(Stored items from a collection)
- - - - - - -
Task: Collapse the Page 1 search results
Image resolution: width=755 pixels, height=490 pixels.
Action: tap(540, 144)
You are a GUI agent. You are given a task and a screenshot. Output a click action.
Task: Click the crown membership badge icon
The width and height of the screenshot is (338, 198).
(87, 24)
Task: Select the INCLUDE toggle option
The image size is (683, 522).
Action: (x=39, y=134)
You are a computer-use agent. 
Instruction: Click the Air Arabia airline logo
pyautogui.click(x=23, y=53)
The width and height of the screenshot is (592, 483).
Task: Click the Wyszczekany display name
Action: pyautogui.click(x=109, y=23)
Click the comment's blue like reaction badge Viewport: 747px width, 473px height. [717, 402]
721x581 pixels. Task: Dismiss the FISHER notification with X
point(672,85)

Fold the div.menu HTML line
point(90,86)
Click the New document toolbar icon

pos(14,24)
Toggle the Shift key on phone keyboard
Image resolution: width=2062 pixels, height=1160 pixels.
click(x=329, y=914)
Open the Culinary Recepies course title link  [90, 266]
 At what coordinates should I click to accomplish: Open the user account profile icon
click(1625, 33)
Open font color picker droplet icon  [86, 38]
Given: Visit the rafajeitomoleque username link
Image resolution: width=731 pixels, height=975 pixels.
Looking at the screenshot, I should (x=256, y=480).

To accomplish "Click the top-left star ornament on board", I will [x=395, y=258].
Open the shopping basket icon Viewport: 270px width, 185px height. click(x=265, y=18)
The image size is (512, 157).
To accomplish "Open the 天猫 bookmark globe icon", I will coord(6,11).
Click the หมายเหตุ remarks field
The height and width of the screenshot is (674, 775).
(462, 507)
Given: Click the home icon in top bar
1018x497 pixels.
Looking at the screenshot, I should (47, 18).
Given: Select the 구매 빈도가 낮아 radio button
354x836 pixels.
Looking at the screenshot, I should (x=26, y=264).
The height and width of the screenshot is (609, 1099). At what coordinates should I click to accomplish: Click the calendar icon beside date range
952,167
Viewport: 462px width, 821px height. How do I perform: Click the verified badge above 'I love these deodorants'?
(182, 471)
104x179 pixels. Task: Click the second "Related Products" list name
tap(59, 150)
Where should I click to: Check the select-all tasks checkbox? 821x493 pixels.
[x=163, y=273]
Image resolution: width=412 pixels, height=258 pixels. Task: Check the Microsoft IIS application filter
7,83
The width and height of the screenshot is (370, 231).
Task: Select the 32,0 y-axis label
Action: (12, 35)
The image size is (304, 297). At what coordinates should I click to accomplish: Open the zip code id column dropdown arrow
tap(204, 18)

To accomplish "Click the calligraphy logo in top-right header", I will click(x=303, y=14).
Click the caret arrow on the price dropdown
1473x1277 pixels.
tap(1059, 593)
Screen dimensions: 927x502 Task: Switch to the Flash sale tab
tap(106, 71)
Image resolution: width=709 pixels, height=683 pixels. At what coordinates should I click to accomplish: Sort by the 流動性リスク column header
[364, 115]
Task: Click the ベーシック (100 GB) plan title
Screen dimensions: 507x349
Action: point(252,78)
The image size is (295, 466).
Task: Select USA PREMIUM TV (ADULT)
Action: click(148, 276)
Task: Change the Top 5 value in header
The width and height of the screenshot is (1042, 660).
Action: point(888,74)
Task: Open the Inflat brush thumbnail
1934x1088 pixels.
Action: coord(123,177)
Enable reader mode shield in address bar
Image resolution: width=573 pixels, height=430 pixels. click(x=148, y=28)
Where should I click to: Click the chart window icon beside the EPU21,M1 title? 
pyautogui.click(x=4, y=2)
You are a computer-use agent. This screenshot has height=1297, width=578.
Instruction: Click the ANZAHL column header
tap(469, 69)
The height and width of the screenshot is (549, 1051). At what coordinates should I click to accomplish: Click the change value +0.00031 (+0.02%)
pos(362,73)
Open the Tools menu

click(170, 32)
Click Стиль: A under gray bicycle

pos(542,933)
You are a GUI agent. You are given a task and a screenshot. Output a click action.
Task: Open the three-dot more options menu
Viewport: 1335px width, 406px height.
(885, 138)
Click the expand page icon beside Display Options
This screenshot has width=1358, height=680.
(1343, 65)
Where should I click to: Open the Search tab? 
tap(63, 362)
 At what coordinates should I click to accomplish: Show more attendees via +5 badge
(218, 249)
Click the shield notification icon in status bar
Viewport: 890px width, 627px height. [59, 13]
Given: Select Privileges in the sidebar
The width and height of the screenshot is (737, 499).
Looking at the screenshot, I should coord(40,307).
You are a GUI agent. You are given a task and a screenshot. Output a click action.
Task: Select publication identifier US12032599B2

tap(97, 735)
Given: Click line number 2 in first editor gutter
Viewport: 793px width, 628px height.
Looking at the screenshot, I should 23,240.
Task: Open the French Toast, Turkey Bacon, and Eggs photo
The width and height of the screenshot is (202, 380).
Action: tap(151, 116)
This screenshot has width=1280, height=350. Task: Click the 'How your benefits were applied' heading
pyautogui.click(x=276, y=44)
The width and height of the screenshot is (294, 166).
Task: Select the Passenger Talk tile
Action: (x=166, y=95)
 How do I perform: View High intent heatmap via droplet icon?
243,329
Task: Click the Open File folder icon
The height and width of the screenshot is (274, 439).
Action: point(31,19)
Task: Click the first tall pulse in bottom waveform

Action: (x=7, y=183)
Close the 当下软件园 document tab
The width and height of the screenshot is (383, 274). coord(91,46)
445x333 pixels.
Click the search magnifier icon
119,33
- - - - - - -
(DIRECTIVE): Write out all of the records above again, swapping "shopping basket" for "shopping cart" and leaving everything else unchanged.

(WRITTEN SOLUTION):
Task: Collapse the Page 1 search results
Image resolution: width=755 pixels, height=490 pixels.
Action: tap(540, 144)
You are a GUI agent. You are given a task and a screenshot. Output a click action.
Task: Click the crown membership badge icon
The width and height of the screenshot is (338, 198).
(87, 24)
Task: Select the INCLUDE toggle option
The image size is (683, 522).
Action: (x=39, y=134)
You are a computer-use agent. 
Instruction: Click the Air Arabia airline logo
pyautogui.click(x=23, y=53)
The width and height of the screenshot is (592, 483).
Task: Click the Wyszczekany display name
Action: pyautogui.click(x=109, y=23)
Click the comment's blue like reaction badge Viewport: 747px width, 473px height. [717, 402]
721x581 pixels. Task: Dismiss the FISHER notification with X
point(672,85)

Fold the div.menu HTML line
point(90,86)
Click the New document toolbar icon

pos(14,24)
Toggle the Shift key on phone keyboard
Image resolution: width=2062 pixels, height=1160 pixels.
click(x=329, y=914)
Open the Culinary Recepies course title link  [90, 266]
 At what coordinates should I click to accomplish: Open the user account profile icon
click(1625, 33)
Open font color picker droplet icon  [86, 38]
Given: Visit the rafajeitomoleque username link
Image resolution: width=731 pixels, height=975 pixels.
Looking at the screenshot, I should (x=256, y=480).

To accomplish "Click the top-left star ornament on board", I will [x=395, y=258].
Open the shopping cart icon Viewport: 270px width, 185px height. click(x=265, y=18)
The image size is (512, 157).
To accomplish "Open the 天猫 bookmark globe icon", I will coord(6,11).
Click the หมายเหตุ remarks field
The height and width of the screenshot is (674, 775).
(462, 507)
Given: Click the home icon in top bar
1018x497 pixels.
Looking at the screenshot, I should (47, 18).
Given: Select the 구매 빈도가 낮아 radio button
354x836 pixels.
Looking at the screenshot, I should (x=26, y=264).
The height and width of the screenshot is (609, 1099). At what coordinates should I click to accomplish: Click the calendar icon beside date range
952,167
Viewport: 462px width, 821px height. How do I perform: Click the verified badge above 'I love these deodorants'?
(182, 471)
104x179 pixels. Task: Click the second "Related Products" list name
tap(59, 150)
Where should I click to: Check the select-all tasks checkbox? 821x493 pixels.
[x=163, y=273]
Image resolution: width=412 pixels, height=258 pixels. Task: Check the Microsoft IIS application filter
7,83
The width and height of the screenshot is (370, 231).
Task: Select the 32,0 y-axis label
Action: (12, 35)
The image size is (304, 297). At what coordinates should I click to accomplish: Open the zip code id column dropdown arrow
tap(204, 18)

To accomplish "Click the calligraphy logo in top-right header", I will click(x=303, y=14).
Click the caret arrow on the price dropdown
1473x1277 pixels.
tap(1059, 593)
Screen dimensions: 927x502 Task: Switch to the Flash sale tab
tap(106, 71)
Image resolution: width=709 pixels, height=683 pixels. At what coordinates should I click to accomplish: Sort by the 流動性リスク column header
[364, 115]
Task: Click the ベーシック (100 GB) plan title
Screen dimensions: 507x349
Action: point(252,78)
The image size is (295, 466).
Task: Select USA PREMIUM TV (ADULT)
Action: click(148, 276)
Task: Change the Top 5 value in header
The width and height of the screenshot is (1042, 660).
Action: point(888,74)
Task: Open the Inflat brush thumbnail
1934x1088 pixels.
Action: coord(123,177)
Enable reader mode shield in address bar
Image resolution: width=573 pixels, height=430 pixels. click(x=148, y=28)
Where should I click to: Click the chart window icon beside the EPU21,M1 title? 
pyautogui.click(x=4, y=2)
You are a computer-use agent. This screenshot has height=1297, width=578.
Instruction: Click the ANZAHL column header
tap(469, 69)
The height and width of the screenshot is (549, 1051). At what coordinates should I click to accomplish: Click the change value +0.00031 (+0.02%)
pos(362,73)
Open the Tools menu

click(170, 32)
Click Стиль: A under gray bicycle

pos(542,933)
You are a GUI agent. You are given a task and a screenshot. Output a click action.
Task: Open the three-dot more options menu
Viewport: 1335px width, 406px height.
(885, 138)
Click the expand page icon beside Display Options
This screenshot has width=1358, height=680.
(1343, 65)
Where should I click to: Open the Search tab? 
tap(63, 362)
 At what coordinates should I click to accomplish: Show more attendees via +5 badge
(218, 249)
Click the shield notification icon in status bar
Viewport: 890px width, 627px height. [59, 13]
Given: Select Privileges in the sidebar
The width and height of the screenshot is (737, 499).
Looking at the screenshot, I should coord(40,307).
You are a GUI agent. You are given a task and a screenshot. Output a click action.
Task: Select publication identifier US12032599B2

tap(97, 735)
Given: Click line number 2 in first editor gutter
Viewport: 793px width, 628px height.
Looking at the screenshot, I should 23,240.
Task: Open the French Toast, Turkey Bacon, and Eggs photo
The width and height of the screenshot is (202, 380).
Action: tap(151, 116)
This screenshot has width=1280, height=350. Task: Click the 'How your benefits were applied' heading
pyautogui.click(x=276, y=44)
The width and height of the screenshot is (294, 166).
Task: Select the Passenger Talk tile
Action: (x=166, y=95)
 How do I perform: View High intent heatmap via droplet icon?
243,329
Task: Click the Open File folder icon
The height and width of the screenshot is (274, 439).
Action: point(31,19)
Task: Click the first tall pulse in bottom waveform

Action: (x=7, y=183)
Close the 当下软件园 document tab
The width and height of the screenshot is (383, 274). coord(91,46)
445x333 pixels.
Click the search magnifier icon
119,33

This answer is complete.